I simply used my DN42 ASN (4242422547) as Confederation Identifier, and enabled confederation member option to tell bird that it's a friendly on the other side.

Then change the local ASN from what's assigned from DN42 into something in the private range:

local as LTNET_AS;

Next problem is deciding the ASN for the neighbor (the other side). Yes, I can fill in the neighbor ASNs one by one, but this is too much of a hassle. Luckily Bird supports setting a neighbor as "External" without specifying an ASN. Now as long as the neighbor ASN isn't the same as yours, a BGP session can be established:

neighbor NEIGHBOR_IP external;

The updated configuration file looks like:

template bgp lantian_internal {
  local as LTNET_AS;
  confederation DN42_AS;
  confederation member yes;
  path metric 1;
  direct;
  enable extended messages on;
  ipv4 {
    next hop self yes;
    import filter { ltnet_filter_v4(); };
    export filter { ltnet_filter_v4(); };
  };
  ipv6 {
    next hop self yes;
    import filter { ltnet_filter_v6(); };
    export filter { ltnet_filter_v6(); };
  };
};

protocol bgp ltnet_other_server from lantian_internal {
  neighbor NEIGHBOR_IP external;
};

Checking Confederation Status

After modifying all configuration and running birdc configure, check the route on one of the nodes:

# birdc show route for 172.23.0.53 all
# Only one route is kept to shorten the paragraph
BIRD 2.0.7 ready.
Table master4:
172.23.0.53/32       unicast [ltnet_hostdare 20:16:32.922 from fcf9:a876:eddd:c85a:8a93::1] * (100) [AS4242422601i]
        via 172.18.0.65 on ztppir7etp
        Type: BGP univ
        BGP.origin: IGP
        BGP.as_path: (4225470065) 4242422601
        BGP.next_hop: 172.18.0.65
        BGP.med: 0
        BGP.local_pref: 9103
        BGP.community: (64511,6) (64511,24) (64511,33) (64511,44)
        BGP.large_community: (4242422601, 120, 26)
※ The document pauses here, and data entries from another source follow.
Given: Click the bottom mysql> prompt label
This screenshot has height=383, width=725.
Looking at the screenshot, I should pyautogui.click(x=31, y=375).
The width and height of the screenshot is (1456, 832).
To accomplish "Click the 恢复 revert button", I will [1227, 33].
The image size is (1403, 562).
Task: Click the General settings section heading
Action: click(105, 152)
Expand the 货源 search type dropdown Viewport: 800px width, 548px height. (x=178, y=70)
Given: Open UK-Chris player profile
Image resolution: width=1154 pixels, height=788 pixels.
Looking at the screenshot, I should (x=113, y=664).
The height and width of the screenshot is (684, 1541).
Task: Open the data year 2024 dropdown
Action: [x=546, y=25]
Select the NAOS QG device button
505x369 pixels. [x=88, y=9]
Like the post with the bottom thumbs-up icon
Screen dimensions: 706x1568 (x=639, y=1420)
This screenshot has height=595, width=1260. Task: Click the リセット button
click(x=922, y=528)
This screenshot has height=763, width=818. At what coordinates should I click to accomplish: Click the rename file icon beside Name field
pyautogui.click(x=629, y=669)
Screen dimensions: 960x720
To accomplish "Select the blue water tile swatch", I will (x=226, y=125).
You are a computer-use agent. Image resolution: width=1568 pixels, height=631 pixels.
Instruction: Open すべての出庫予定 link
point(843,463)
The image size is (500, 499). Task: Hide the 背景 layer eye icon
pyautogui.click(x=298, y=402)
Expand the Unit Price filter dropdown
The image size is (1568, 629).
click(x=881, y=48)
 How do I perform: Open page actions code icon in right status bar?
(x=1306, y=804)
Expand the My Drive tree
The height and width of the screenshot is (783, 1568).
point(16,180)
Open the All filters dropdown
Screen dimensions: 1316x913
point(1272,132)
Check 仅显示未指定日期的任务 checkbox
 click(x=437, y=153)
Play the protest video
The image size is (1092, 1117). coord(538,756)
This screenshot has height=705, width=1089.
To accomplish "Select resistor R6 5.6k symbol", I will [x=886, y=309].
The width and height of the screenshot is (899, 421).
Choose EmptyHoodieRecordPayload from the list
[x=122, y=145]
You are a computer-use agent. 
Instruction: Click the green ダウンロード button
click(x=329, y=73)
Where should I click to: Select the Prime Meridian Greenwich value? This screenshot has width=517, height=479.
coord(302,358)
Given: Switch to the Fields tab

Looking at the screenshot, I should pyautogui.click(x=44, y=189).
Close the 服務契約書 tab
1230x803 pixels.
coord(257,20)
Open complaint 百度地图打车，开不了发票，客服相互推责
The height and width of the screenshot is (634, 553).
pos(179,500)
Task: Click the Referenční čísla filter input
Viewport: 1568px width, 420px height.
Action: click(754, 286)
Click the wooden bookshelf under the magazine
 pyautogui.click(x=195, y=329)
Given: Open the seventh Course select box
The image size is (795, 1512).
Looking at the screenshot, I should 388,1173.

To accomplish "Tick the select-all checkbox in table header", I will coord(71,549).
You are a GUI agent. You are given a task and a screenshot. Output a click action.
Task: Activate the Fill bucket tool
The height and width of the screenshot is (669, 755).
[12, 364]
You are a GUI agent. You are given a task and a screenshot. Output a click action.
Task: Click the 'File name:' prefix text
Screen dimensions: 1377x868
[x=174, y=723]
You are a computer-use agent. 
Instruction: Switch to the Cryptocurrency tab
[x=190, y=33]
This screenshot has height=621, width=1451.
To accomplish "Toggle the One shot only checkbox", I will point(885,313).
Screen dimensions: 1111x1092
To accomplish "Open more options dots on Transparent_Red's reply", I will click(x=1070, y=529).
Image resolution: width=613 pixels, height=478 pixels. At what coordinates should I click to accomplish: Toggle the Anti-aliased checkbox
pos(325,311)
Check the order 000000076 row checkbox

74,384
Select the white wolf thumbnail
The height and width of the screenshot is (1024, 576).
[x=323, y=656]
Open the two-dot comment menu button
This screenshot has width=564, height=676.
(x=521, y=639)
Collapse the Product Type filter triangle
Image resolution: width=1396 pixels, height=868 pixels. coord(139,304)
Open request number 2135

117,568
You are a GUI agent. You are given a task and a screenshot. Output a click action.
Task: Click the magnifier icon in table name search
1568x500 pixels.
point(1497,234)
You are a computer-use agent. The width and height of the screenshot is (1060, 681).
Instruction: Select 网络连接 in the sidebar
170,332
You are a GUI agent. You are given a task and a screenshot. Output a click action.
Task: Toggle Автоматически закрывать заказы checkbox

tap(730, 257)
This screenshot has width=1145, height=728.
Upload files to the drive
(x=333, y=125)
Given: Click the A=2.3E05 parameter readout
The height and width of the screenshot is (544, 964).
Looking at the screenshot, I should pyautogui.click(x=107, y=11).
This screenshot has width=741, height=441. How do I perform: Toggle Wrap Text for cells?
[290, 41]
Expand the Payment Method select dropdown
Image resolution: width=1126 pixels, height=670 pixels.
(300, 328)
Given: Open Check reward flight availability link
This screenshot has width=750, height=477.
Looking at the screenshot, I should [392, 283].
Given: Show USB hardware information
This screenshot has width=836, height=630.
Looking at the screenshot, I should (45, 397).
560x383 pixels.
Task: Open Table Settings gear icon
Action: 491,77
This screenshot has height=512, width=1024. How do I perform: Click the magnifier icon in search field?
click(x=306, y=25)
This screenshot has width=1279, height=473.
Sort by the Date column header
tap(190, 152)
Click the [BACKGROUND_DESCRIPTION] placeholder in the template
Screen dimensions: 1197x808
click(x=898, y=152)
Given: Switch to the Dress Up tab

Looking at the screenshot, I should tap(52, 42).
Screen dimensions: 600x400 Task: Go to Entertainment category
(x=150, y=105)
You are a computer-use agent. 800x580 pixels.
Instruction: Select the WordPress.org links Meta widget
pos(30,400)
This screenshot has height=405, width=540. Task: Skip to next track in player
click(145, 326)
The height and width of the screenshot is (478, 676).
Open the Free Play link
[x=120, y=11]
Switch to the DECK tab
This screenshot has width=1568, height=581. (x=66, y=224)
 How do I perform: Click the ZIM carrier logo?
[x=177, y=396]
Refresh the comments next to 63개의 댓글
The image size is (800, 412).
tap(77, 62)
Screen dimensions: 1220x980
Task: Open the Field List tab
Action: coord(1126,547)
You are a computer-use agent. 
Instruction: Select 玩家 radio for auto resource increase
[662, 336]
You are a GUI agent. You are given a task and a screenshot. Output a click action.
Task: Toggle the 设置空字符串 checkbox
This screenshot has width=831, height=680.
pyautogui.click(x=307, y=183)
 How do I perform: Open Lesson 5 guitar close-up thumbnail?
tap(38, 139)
Now an ASN is put into prackets in BGP.as_path, which is the private ASN in Confederation. From the perspective of another ASN, this route looks like:

# birdc show route for 172.23.0.53 all
# Only one route is kept to shorten the paragraph
BIRD 2.0.7 ready.
Table master4:
172.23.0.53/32       unicast [ltnet_gigsgigscloud 16:39:43.377 from fcf9:a876:ed8b:c606:ba01::1] * (100) [AS4242422601i]
        via 172.18.0.1 on zt0
        Type: BGP univ
        BGP.origin: IGP
        BGP.as_path: 4242422547 4242422601
        BGP.next_hop: 172.18.0.1
        BGP.local_pref: 9103
        BGP.community: (64511,6) (64511,24) (64511,33) (64511,44)
        BGP.large_community: (4242422601, 120, 26)

The private ASN previously in brackets is automatically replaced with 4242422547, the ASN assigned by DN42. Now when viewed from outside, the whole AS is still an whole AS.

Emulating a Confederation

The internal network configuration is mostly the same as Bird Confederation, assigning different ASNs and updating neighbor definitions:

# See Bird Confederation for details
local as LTNET_AS;
neighbor NEIGHBOR_IP external;

But do not add the following lines which enable Bird's own Confederation:

confederation DN42_AS;
confederation member yes;

Instead we modify all external BGP sessions and add this filter:=

export filter {
  # Add this line which removes all internal ASNs
  # Remember to change to your own range!
  bgp_path.delete([4225470000..4225479999]);
  # Other rules may exist here, but omitted
  accept;
}

WARNING Again: Do not add this filter to internal peerings, or you will end up with a loop.

You need to make sure that every external BGP session is properly configured, or something interesting will happen.